Blood Journal
Leading the way in experimental and clinical research in hematology

The effect of therapy on platelet-associated autoantibody in chronic immune thrombocytopenic purpura

  1. K Fujisawa,
  2. P Tani,
  3. L Piro, and
  4. R McMillan
  1. Department of Molecular and Experimental Medicine, Scripps Research Institute, La Jolla, CA.

Abstract

Chronic immune thrombocytopenic purpura (ITP) is an autoimmune disorder due to autoantibody-induced destruction of platelets. Several forms of therapy have been used, including corticosteroids, splenectomy, danazol, and a variety of immunosuppressants. We studied the mechanism of action of some of these treatments by evaluating patients' platelet- associated autoantibodies (PAAb) and platelet count before and serially following therapy.

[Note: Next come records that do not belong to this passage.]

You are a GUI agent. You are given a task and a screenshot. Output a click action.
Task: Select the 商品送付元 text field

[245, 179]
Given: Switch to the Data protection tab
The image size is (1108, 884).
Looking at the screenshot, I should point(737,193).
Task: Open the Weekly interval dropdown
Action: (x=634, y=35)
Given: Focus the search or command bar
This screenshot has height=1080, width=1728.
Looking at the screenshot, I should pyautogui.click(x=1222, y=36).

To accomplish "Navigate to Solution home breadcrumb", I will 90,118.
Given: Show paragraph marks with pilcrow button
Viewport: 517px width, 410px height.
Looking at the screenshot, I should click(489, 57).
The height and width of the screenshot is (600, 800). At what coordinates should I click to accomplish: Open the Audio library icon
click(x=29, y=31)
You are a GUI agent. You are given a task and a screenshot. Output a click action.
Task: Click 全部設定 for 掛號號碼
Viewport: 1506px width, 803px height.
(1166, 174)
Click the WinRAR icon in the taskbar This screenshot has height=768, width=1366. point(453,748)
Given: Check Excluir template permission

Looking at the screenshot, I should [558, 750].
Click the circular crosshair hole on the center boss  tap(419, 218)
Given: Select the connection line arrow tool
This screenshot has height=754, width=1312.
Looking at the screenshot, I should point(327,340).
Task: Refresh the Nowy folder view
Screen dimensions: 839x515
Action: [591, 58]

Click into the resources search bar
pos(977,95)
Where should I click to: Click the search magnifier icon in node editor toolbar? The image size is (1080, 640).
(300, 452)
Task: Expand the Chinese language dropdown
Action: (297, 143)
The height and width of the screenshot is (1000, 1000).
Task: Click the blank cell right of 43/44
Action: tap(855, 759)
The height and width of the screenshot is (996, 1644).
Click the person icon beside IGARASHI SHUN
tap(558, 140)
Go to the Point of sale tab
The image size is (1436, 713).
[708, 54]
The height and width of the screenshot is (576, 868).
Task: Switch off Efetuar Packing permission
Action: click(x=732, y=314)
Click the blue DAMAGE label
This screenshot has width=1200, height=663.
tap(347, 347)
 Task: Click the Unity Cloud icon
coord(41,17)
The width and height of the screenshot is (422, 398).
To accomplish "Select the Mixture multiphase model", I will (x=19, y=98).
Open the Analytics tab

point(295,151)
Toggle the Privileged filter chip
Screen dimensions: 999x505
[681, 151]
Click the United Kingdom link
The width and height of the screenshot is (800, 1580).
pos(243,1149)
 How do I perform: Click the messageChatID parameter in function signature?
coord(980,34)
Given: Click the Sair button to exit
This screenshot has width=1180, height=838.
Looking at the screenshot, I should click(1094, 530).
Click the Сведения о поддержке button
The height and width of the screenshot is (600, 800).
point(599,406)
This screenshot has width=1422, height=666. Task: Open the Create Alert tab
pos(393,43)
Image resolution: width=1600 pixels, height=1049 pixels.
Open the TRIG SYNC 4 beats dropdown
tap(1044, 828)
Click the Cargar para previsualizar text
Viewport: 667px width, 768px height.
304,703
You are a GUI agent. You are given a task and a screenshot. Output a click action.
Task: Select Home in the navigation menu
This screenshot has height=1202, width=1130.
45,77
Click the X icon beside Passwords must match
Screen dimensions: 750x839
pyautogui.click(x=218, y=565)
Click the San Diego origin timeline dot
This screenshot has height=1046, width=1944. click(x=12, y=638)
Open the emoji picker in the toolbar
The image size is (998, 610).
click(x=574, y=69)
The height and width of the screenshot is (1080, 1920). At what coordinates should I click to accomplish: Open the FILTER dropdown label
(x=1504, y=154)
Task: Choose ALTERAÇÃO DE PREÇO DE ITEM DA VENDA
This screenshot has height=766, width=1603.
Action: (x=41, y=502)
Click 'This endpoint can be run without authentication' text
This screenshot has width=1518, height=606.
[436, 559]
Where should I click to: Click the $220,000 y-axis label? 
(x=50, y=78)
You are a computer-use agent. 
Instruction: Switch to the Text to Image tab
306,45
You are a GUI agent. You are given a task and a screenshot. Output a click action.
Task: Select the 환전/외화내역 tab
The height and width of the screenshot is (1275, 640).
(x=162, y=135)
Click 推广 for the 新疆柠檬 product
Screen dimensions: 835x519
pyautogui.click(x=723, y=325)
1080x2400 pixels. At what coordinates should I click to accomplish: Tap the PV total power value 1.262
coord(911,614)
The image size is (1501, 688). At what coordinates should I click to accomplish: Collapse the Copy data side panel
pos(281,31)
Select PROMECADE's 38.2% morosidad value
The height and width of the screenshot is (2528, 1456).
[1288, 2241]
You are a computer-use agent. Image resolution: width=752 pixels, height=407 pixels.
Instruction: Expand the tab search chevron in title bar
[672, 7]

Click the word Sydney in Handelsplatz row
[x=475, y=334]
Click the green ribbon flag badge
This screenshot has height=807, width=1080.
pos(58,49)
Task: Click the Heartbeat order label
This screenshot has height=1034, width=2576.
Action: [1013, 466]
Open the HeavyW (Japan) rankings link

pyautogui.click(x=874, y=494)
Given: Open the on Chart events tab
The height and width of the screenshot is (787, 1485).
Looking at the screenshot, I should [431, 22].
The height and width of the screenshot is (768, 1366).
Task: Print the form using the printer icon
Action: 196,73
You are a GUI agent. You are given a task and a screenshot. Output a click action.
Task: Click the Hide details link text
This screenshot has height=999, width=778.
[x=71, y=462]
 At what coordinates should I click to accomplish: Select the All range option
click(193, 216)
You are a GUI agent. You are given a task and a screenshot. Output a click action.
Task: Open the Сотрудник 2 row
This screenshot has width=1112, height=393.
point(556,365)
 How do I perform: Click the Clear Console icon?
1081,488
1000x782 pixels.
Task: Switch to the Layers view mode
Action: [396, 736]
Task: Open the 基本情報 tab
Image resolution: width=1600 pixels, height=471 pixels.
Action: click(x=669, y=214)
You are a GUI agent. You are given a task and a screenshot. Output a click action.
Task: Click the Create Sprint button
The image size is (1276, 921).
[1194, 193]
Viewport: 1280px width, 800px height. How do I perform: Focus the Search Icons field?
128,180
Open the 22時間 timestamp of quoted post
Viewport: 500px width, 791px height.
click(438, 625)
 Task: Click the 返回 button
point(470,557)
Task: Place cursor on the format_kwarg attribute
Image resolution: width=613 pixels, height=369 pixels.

Treatment with corticosteroids, splenectomy, cyclophosphamide, and combination chemotherapy resulted in a progressive decrease in PAAb associated with an improvement in the platelet count, and appeared to act by primarily affecting autoantibody production. Conversely, PAAb levels either remained stable or increased during vincristine or danazol therapy despite improvement in the platelet count, suggesting that the major effect of these agents was decreased platelet removal by the reticuloendothelial (RE) system.